The Drama of Three Hundred and Sixty Five Days/Christmas in the Trenches
CHRISTMAS IN THE TRENCHES
Then Christmas in the trenches—we had
glimpses of that, too. The people who governed
nations from their Parliament Houses might
have doubts about the peace-dream of the poets,
the Utopia of universal brotherhood which gleams
somewhere ahead in the far future of humanity,
but the soldiers on the battlefields, even in the
welter of blood and death, had somehow heard
the call of it.
The appeal of the Pope for a truce to hostilities during the days sacred to the Christian faith had fallen on deaf ears in the Cabinets of Europe. In that zone of mutual deception which is another name for war, neither of the belligerents could trust the other not to take an unfair advantage of any respite from slaying that might be called in the name of Christ, and, therefore, the armies must continue to fight. But the men in the trenches had found for themselves a better way. When Christmas Eve came they began—German and British—to talk about Christmas Eves which they had spent at home. Visions arose of crowded streets, of shops decorated with holly and mistletoe, of churches with little candle-lit Nativities, of Christmas-trees at home laden with fairy lamps and presents, of children sitting up late to dance and laugh and then hanging up their stockings before going to bed to dream of Santa Claus, of church bells ringing for midnight mass, and, last of all, of the "waits" by the old cross in the market-place in the midst of the winter frost and snow.

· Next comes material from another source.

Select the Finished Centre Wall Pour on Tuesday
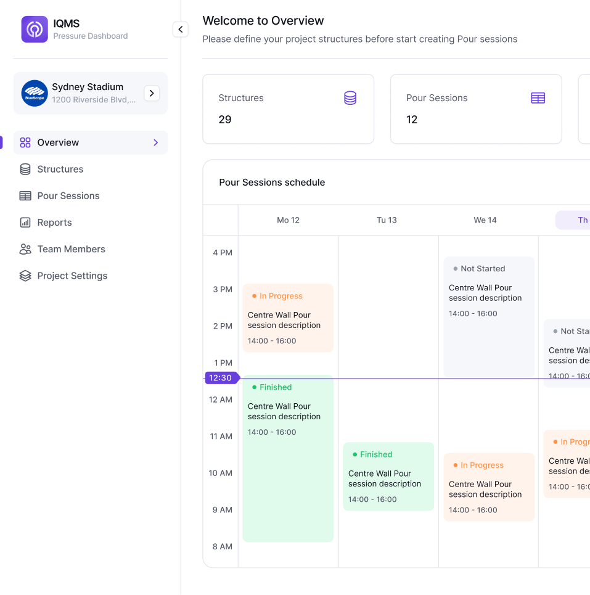590x595 pixels. click(388, 477)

Suddenly in one of the trenches some of the soldiers began to sing. They sang a Christmas carol, "While shepherds watched their flocks by night." The soldiers in the parallel trenches of the enemy heard it, knew what it was, and joined in with another Christmas carol, sung in their own language. In a little while both sides were singing, each in its turn, listening and replying, all along the two dark gullies that stretched across blood-stained Europe. Then Chinese lanterns were lit and stuck up on the head of the trenches, and salutations were shouted across the narrow ground between. "Merry Christmas to you, Fritz, old man!" "Same to you, Tommy!" And then next morning, Christmas morning, in the grey light of the late dawn, some daring soul, clambering over the trench head, marched boldly up to the line of the enemy with the salutation of the sacred day. In another moment everybody was up and out, shaking hands, and posing for photographs, friend and foe, German and British.
After a while they became aware that the ground they were standing on was like an unroofed charnel-house, littered over with the bodies of their unburied dead. So they set themselves to cover up their comrades in the earth, never asking which was British and which German, but laying them all together in the everlasting brotherhood of death—that English boy whose mother was waiting for him in England, and this German lad whose young wife was weeping in his German home.
My God, why do men make wars?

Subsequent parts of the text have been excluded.